1.1.6. In sintesi, e concludendo sul punto, i riferimenti alla competenza del Tribunale amministrativo regionale recati dalle cennate norme non possono che essere riferiti ai casi di rapporti di pubblico impiego in atto, di cui all’art. 3 del d.lgs. 30 marzo 2001, n. 165, ove residua, appunto, la giurisdizione del Giudice amministrativo.

1.1.7. Neppure, infine, posso ritrarsi argomenti per fondare nel caso di specie la legittimazione a ricorrere del consigliere di parità dalle disposizioni di fonte regionale.
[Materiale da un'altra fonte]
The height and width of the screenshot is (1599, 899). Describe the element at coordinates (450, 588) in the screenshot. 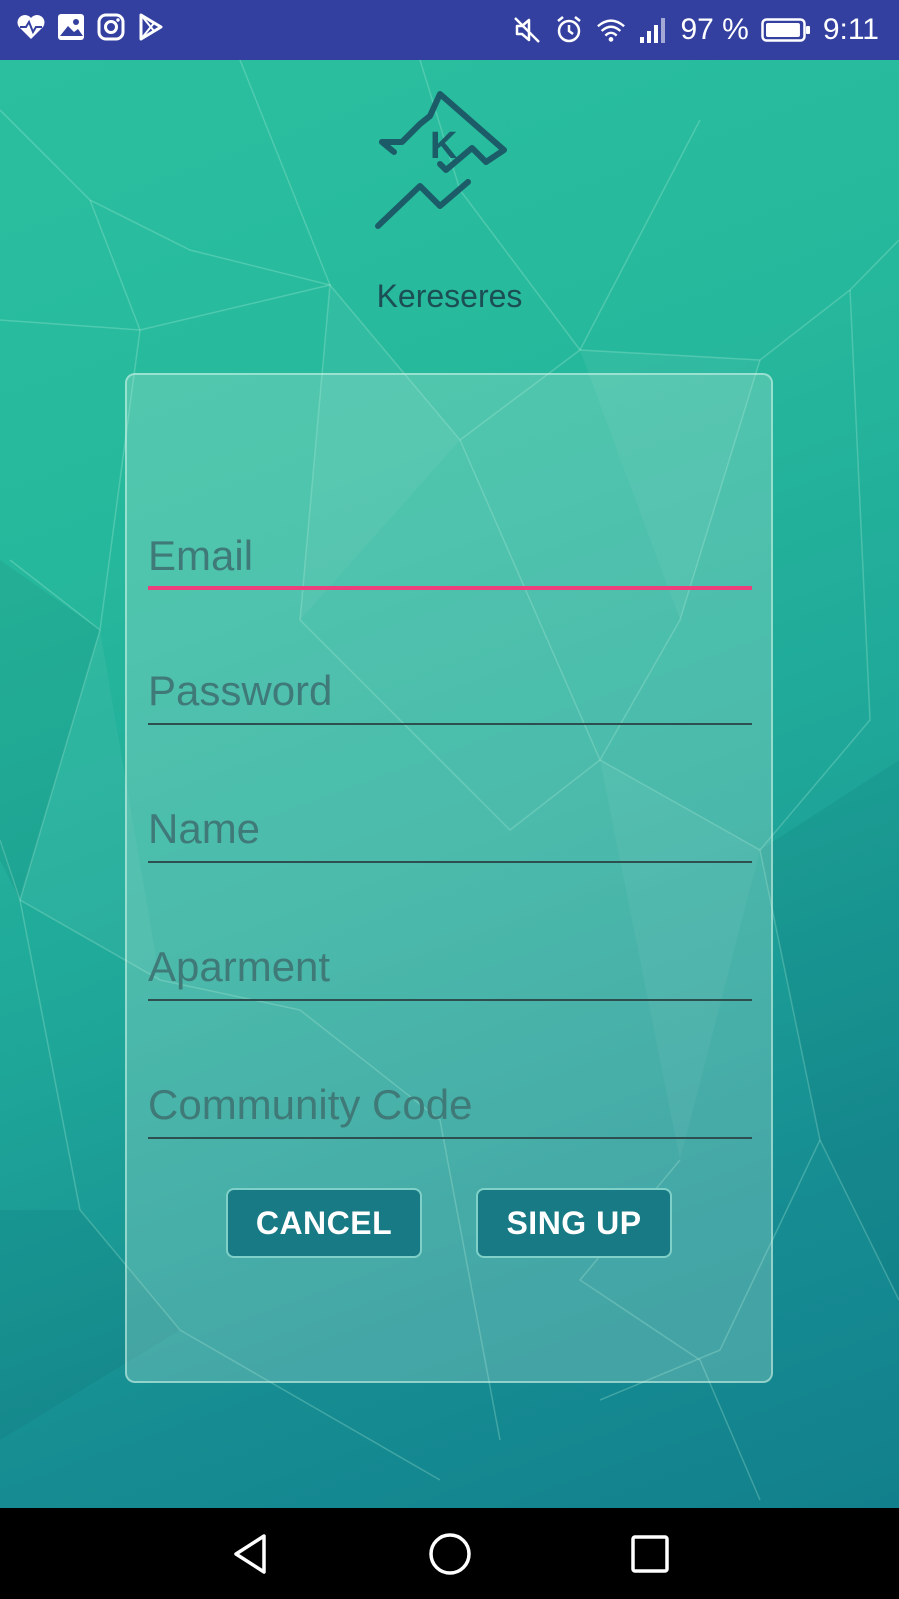

I see `email-underline` at that location.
1.2. Sussiste, diversamente, la legittimazione processuale di G G C, rispetto alla quale lo status di cittadino del Comune intimato e la configurabilità della lesione dell’interesse a conseguire la nomina ad assessore costituiscono sufficiente base per l’esercizio del potere di reazione processuale alla lamentata illegittimità dell’azione amministrativa.
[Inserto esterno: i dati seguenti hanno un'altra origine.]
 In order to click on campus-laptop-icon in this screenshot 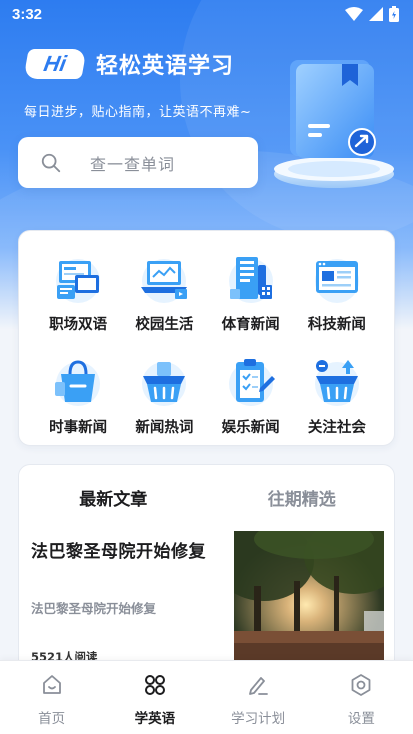, I will do `click(164, 281)`.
2. Nel merito, il ricorso è fondato, alla stregua della motivazione che segue.

Colgono nel segno le censure di violazione del giusto procedimento e di eccesso di potere per motivazione apparente in relazione al mancato rispetto del principio di pari opportunità. In particolare, si è lamentato che il Sindaco dell’Ente civico resistente non avrebbe adeguatamente ricercato possibili candidate alla carica di assessore, essendosi limitato a un’attività di indagine «volutamente limitata a poche figure femminili, peraltro attestata tramite dichiarazioni senza nessuna data certa, con la conseguente conferma dell’assenza di coinvolgimento della popolazione, ivi inclusi soggetti anche estranei all’ambito politico-consiliare di riferimento».

Sul punto, il Collegio richiama, dando qui a essa continuità, il precedente del Tribunale reso in analoga questione, secondo cui: «[…] non può escludersi a priori l’effettiva impossibilità di assicurare nella composizione della Giunta comunale la presenza dei due generi, ma tale impossibilità deve essere adeguatamente provata sia mediante la effettuazione di un’accurata e approfondita istruttoria, sia con una puntuale motivazione del provvedimento sindacale di nomina degli assessori, che specifichi le ragioni che hanno impedito il rispetto della suddetta normativa in materia di parità di genere nella composizione delle Giunte. Alla luce di tali norme il Sindaco […] avrebbe dovuto svolgere un’adeguata istruttoria […], volta a reperire, per la nomina di assessori, la disponibilità di idonee personalità di sesso femminile nell’ambito di tutti i cittadini residenti o che abbiano un significativo legame con […], come per esempio l’indizione di un apposito avviso pubblico, finalizzato all’acquisizione dell’interesse di donne, appartenenti al partito politico o alla coalizione di partiti che hanno vinto le elezioni comunali, a ricoprire la carica di assessore, le quali condividano il programma della lista, capeggiata dal Sindaco» (T.A.R. Basilicata, 4 aprile 2018, n. 237). In tale prospettiva, l’inadeguata azione di ricerca si ricava dal resoconto della seduta consiliare del 30 luglio 2019, da cui emerge come non siano state interpellate le donne candidate nella lista di riferimento e non elette.

2. Dalle considerazioni che precedono discende in parte la declaratoria di inammissibilità e per il resto l’accoglimento del ricorso, con assorbimento di ogni ulteriore censura e, per l’effetto, l’annullamento degli atti impugnati, con espressa salvezza di ulteriore effusione provvedimentale.

3. Sussistono i presupposti, in ragione delle peculiarità della questione e dell’esito del giudizio, per disporre l’integrale compensazione delle spese di lite tra le parti.